説明会での市町村への確認事項は、調査によって個人責任を追及せず、住民への啓発活動に向けていくことであった。さらに、PCR検査結果をもとに集団発生への対応を行っていたが、市町村が台帳を作成して7月28日以降はA型インフルエンザと診断された方は新型インフルエンザと判断し、把握しておくことを助言した。その利点は、今後、新型インフルエンザの感染が同じ保育園、学校等で生じた場合、自然に感染のリンクが切れると判断できる資料となることである。

市町村の対応の実際とその成果
市町村の担当者と保健所の担当者間の情報共有やデータの更新は専門学校の対応と同様に電子メールを用いた。データを新たに加筆、修正した部分には保健所側が赤字で、市町村側は青字で示し、お互いが確認をしたら、それぞれが青字を黒字に、赤字を黒字にする作業を行った。

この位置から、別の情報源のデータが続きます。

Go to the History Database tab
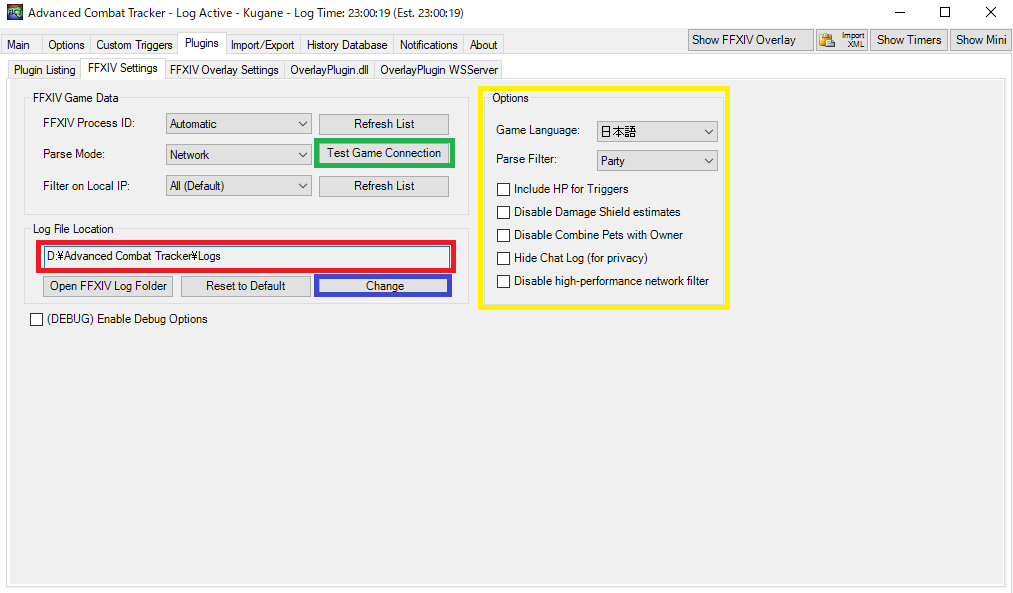 tap(347, 45)
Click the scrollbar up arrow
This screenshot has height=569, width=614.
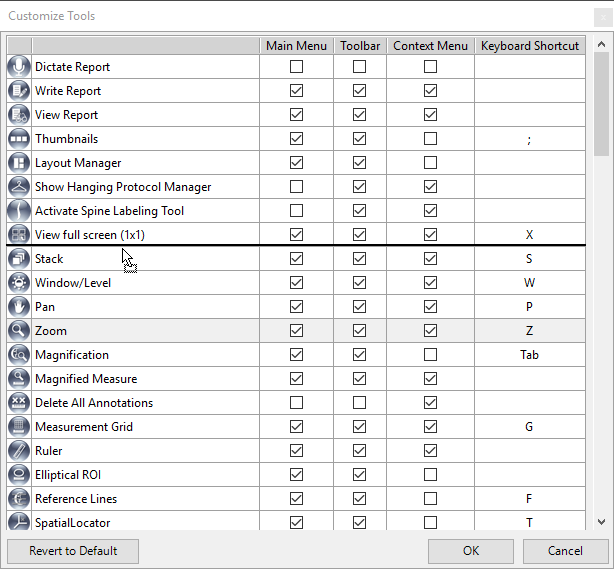[601, 45]
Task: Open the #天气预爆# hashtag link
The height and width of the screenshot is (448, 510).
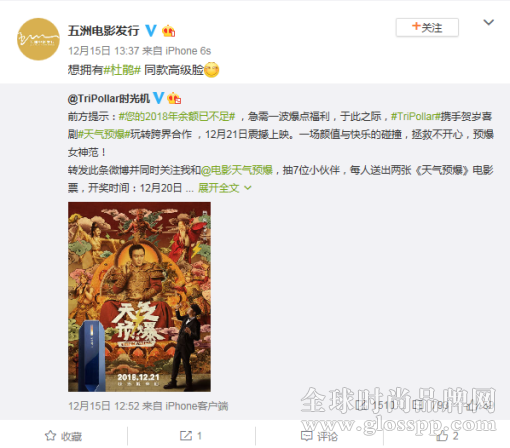Action: pos(104,134)
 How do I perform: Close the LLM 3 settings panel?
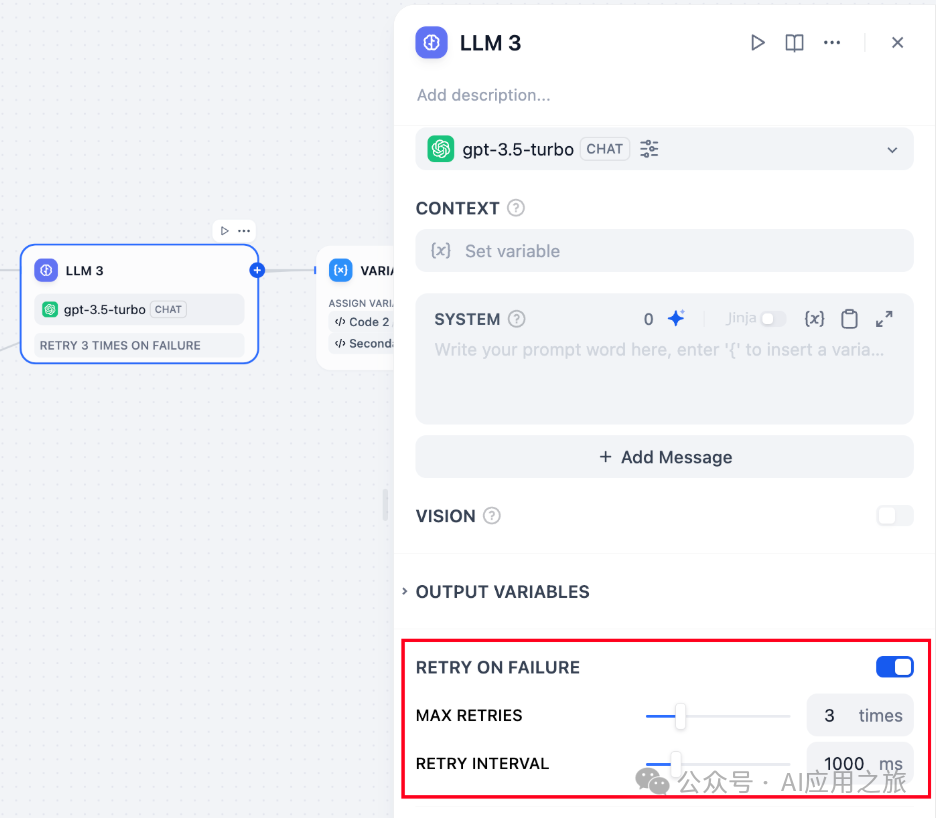[x=897, y=43]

市町村が管轄の集団感染に対応することで、保健所への問い合わせは激減し、保健所による対応、相談も市町村の対策本部と相談するように勧めるだけで良くなった。また、一度事例が発生した保育園などにおける再度の大規模な休園措置を回避することが可能となり、夏休み明けの学級閉鎖対応に関してもある程度の見込みが示せる状態になったと考えている。最大の利点は、保健所と市町村、市町村と教育機関との連携がとりやすくなったことであった。

考 察
今回、管内で発生した新型インフルエンザの集団感染を市町村の新型インフルエンザ対策本部との連携を強化することによってその集団での拡大防止対策に寄与をした。市町村などと作成したリンク表を分析してみると、休校措置、学級閉鎖等の措置により最終接触からほぼ4日までで新たな発症者は出現せず、感染のリンクも切れることがわかる。沖縄県中部保健所でのデータでも、接触者の発症は、5日目以降は急速に少なくなることが確認されている。集団感染に対して、7日間の学級閉鎖等の措置を一律行う必要はなく、休園措置の後は、感染のリンクが切れた学級、学年からの再開等、社会的影響に配慮し、柔軟に対応した。

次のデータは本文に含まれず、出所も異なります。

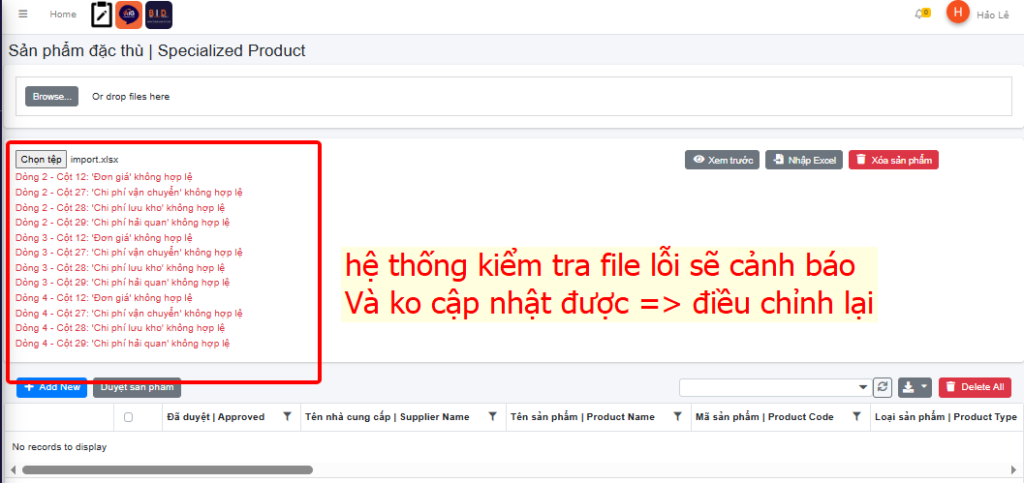Open the orange chat app icon

[128, 14]
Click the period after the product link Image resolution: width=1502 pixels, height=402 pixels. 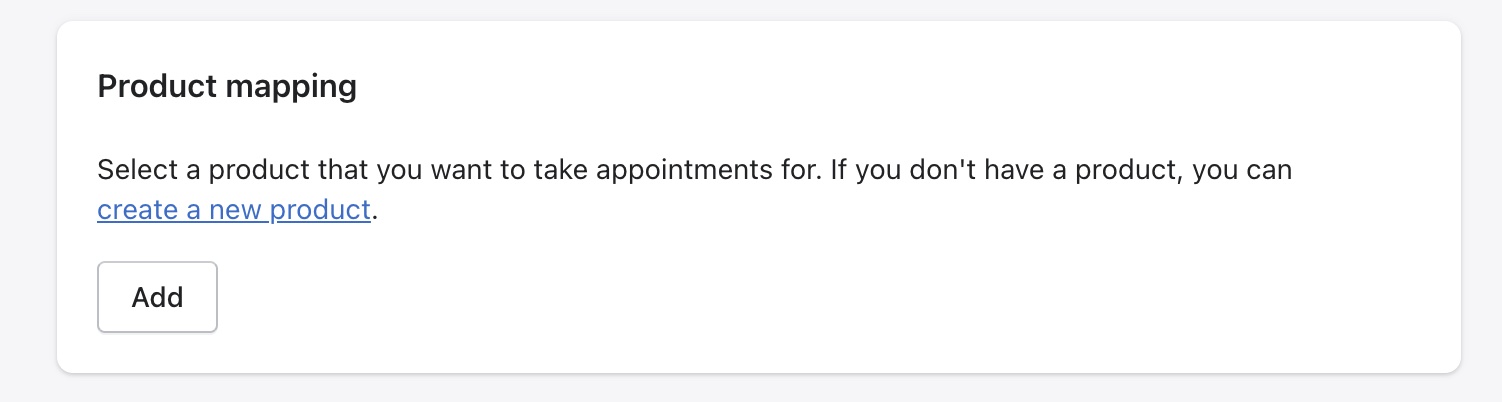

インフルエンザ定点サーベイランスでは第34週(8/17〜8/23)に全国42都道府県が流行開始となり、8月28日には政府が新型インフルエンザの流行シナリオを発表した。沖縄県は9月上旬現在で突出して高い状態にある。沖縄県は人口が約 130万人で全国の約1%に相当し、また、日本という島国の中の島嶼県であり、まさに日本の縮図である。今回の我々の取り組みが、わが国での新型インフルエンザ対策に少しでも参考になれば幸いである。

謝辞:終わりに、前述の専門学校および南風原町、糸満市、豊見城市、南城市、西原町、八重瀬町、与那原町の保健、福祉、教育、総務の各担当部門にご協力をいただきましたことを深謝申し上げます。